▶ SOURCE
Between 1977 and 1979 approximately 100 acres was sub-divided and the sub-divisions allocated to persons other than public bodies for industrial development. Apart from this the land still remains undeveloped. There were twenty-one such grants. Five of those were subsequently transferred by two profiteers for sums greatly exceeding the amount of the premiums.
On 25th July 1978, the plaintiffs instituted this action.
It will I think be convenient to deal first with the amendments to the defence for which Mr Shields sought leave at the commencement of the hearing. These proposed amendments read as follows:
3. Insert in paragraph 10
Further or alternatively the plaintiffs agreed to accept the amount and the lease-back referred to in paragraph 8 of the plaint. In pursuance of the said agreement the Commissioner of Lands paid the plaintiffs the said amount, obtained the appropriate permission for the plaintiffs to remit the said amount to a country of their choice and leased back the said part of the property to the plaintiffs for the term agreed. The plaintiffs cannot now be heard to say that the said compulsory acquisition of the lands was void and unconstitutional.
4. Insert in paragraph 11
The Commissioner of Lands has allotted portions of the said lands on the basis that the lands have vested in the Government. The plaintiffs claim accordingly is barred by laches, acquiescence and the principle of Ramsden v Dyson and section 138 of the Indian Transfer of Properties Act.
No sufficient reason was given for the delay in making the application. It is of course the practice to allow an amendment of the pleadings at any time for the purpose of determining the real question in controversy between the parties or of correcting any defect or error in the proceedings. Mr Dobry however, opposed the application on the ground that the matters raised were unarguable.
There is no doubt on the evidence that the plaintiffs were quite satisfied with and accepted the award. There has been no offer to bring the money back into Kenya, or to refund it. The idea of questioning its validity only occurred to them seven years later when they heard of the enormous profits made by two speculators. Are they now estopped from doing so? A number of authorities were cited by both Mr Dobry and Mr Shields but I think it is sufficient to quote the following passages from Wade’s Administrative Law (4th Edn) page 220:
In public law the most obvious limitation on the doctrine of estoppel is that it cannot be invoked so as to give an authority powers which it does not in law possess. In other words no estoppel can legitimate action which is ultra vires.
As an example, the author cited Swallow & Pearson v Middlesex County Council  1 WLR 422 where the defendant had served on the plaintiffs an invalid notice requiring them to discontinue work on their premises. It was held by Parker J that no amount of so-called waiver or approbation could make it a valid document and the plaintiffs were not estopped from disputing its validity. The following passage occurs at page 222:
Waiver and consent are in their effects closely akin to estoppel, and not always clearly distinguishable from it. But no rigid distinction need be made since for present purposes the law is similar. The primary rule is that no waiver of rights and no consent or private bargain can give a public authority more power than it legitimately possesses. Once again, the principle of ultra vires must prevail when it comes into conflict with the ordinary rule of law.

▶ SET EXERCISE A
What does the judgment excerpt say, summed up in two sentences?
The judgment excerpt and the rows that follow it are unrelated material.

▶ DATASET EXTRACT
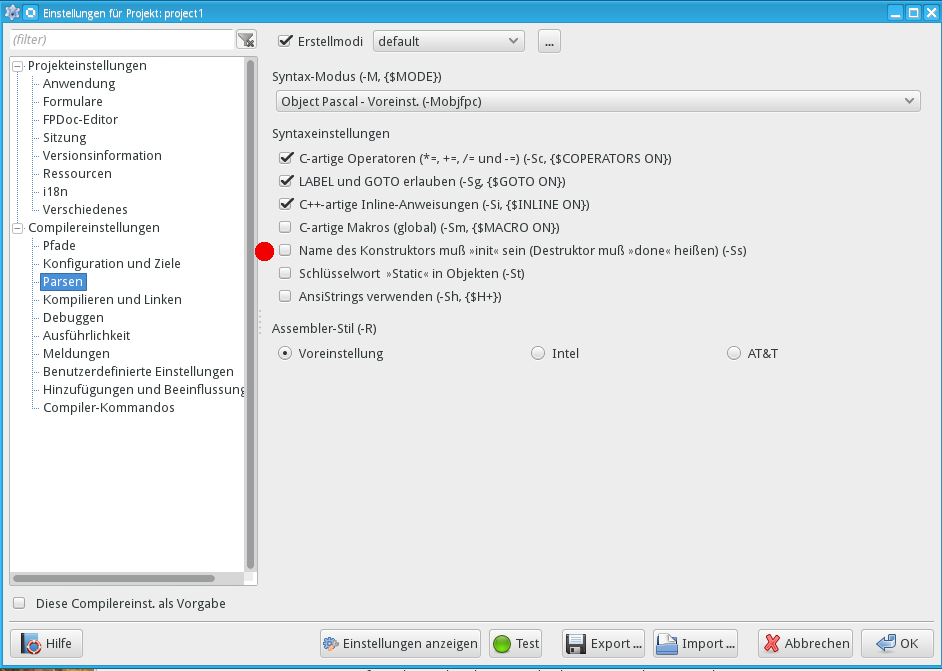Click into the filter text field

coord(120,40)
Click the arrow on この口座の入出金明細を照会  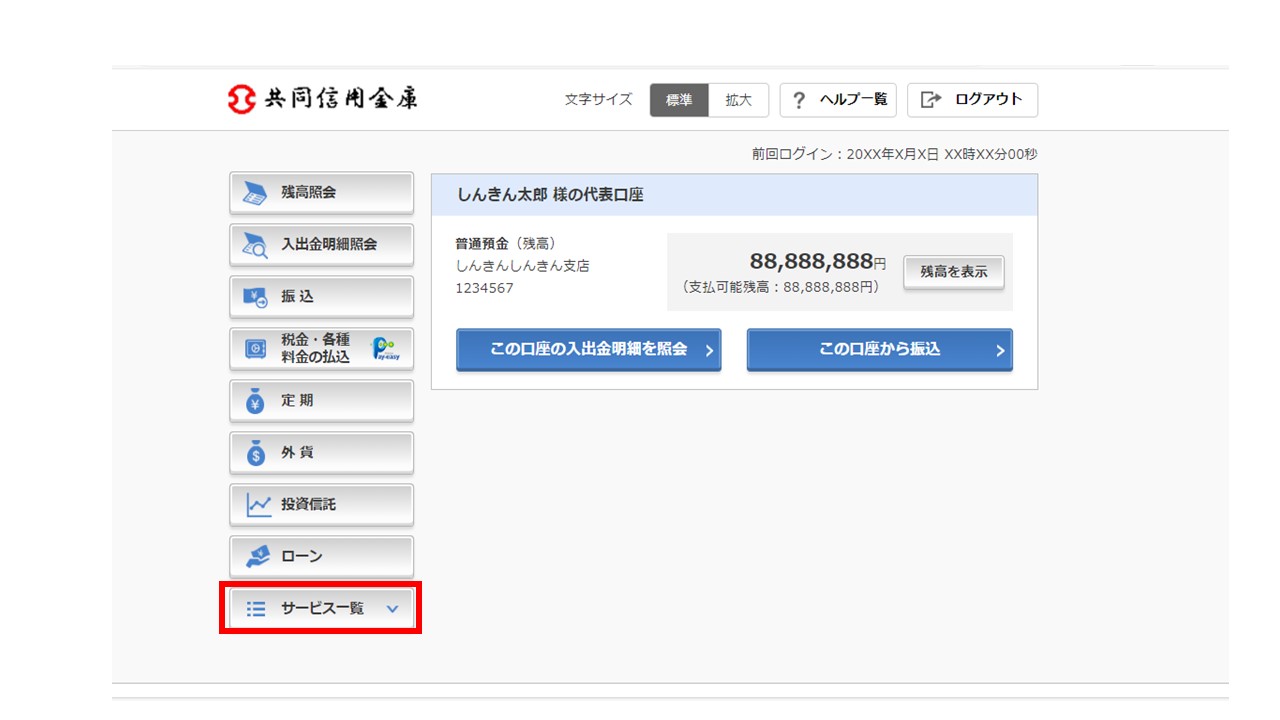tap(708, 351)
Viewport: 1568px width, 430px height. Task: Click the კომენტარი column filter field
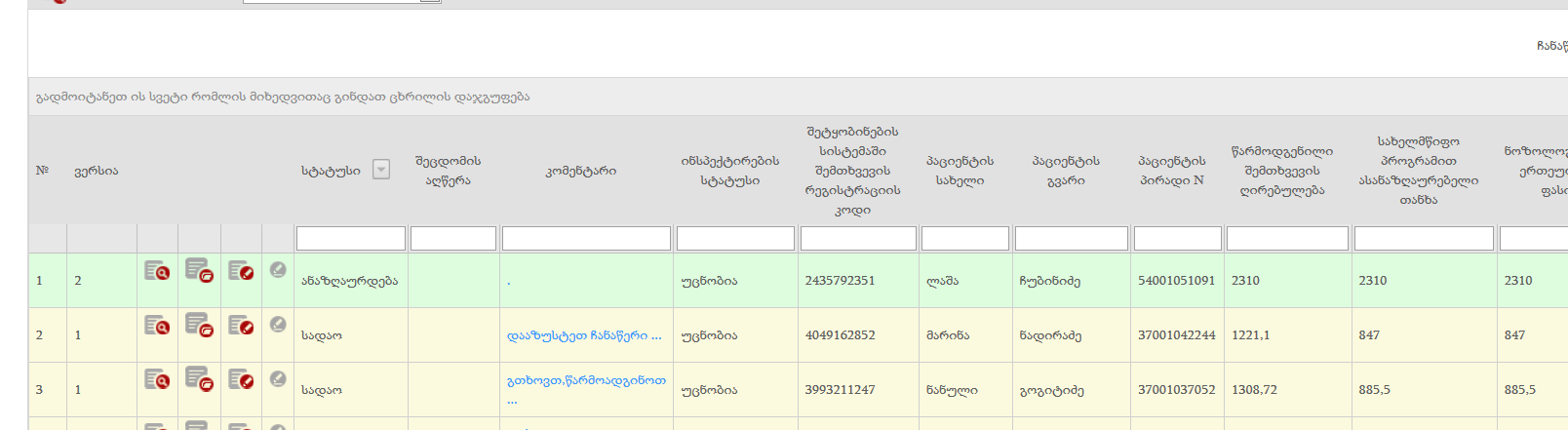point(586,239)
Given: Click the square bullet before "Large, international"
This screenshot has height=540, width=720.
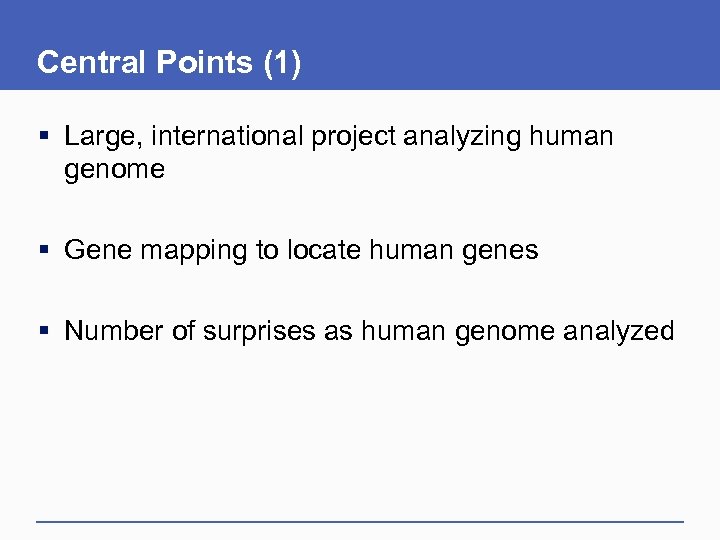Looking at the screenshot, I should point(46,135).
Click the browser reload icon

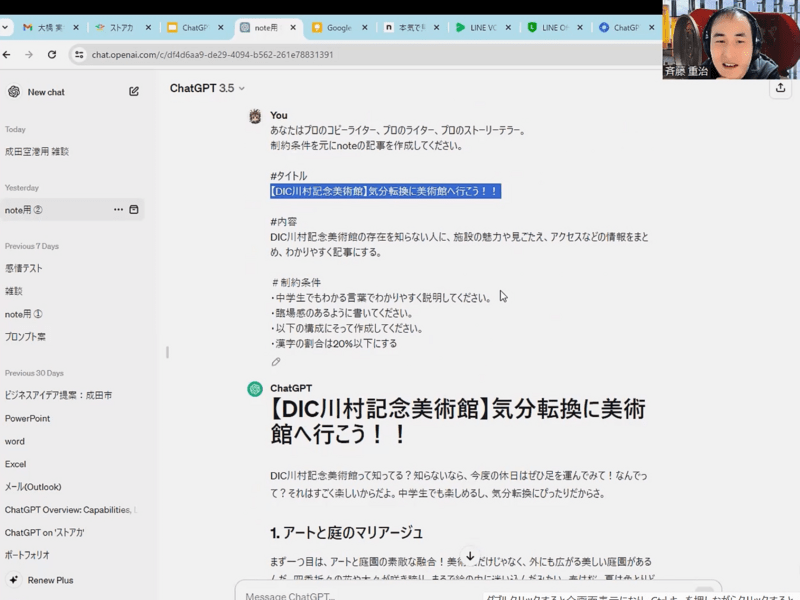pos(51,54)
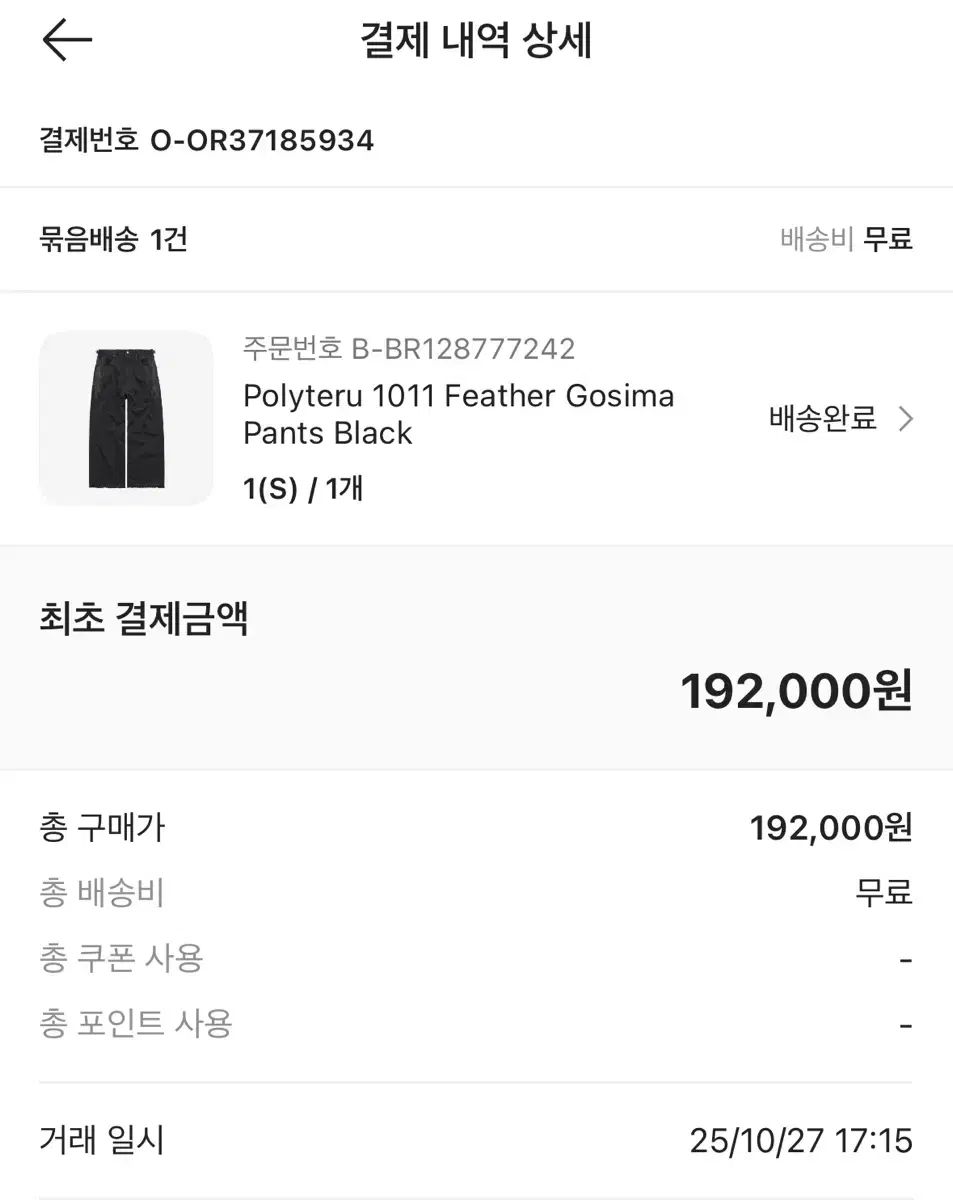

▶ SET EXERCISE B
Give the stretch of the rows from the line containing "Given: Click the" through the end of the rows as a numbered list, with blank lines and pictures left out.

▶ EXERCISE RESPONSE A
About 100 acres of the land were sub-divided and granted for industrial development between 1977 and 1979, and the plaintiffs, who had accepted the award, began this action on 25th July 1978, while the defense sought leave to plead the plaintiffs' acceptance, laches and acquiescence. On whether the plaintiffs are estopped, the court quotes Wade's Administrative Law: no estoppel, waiver or consent can give a public authority more power than it legitimately possesses, because ultra vires must prevail.

▶ EXERCISE RESPONSE B
1. Given: Click the square bullet before "Large, international"
2. This screenshot has height=540, width=720.
3. Looking at the screenshot, I should point(46,135).
4. Click the browser reload icon
5. pos(51,54)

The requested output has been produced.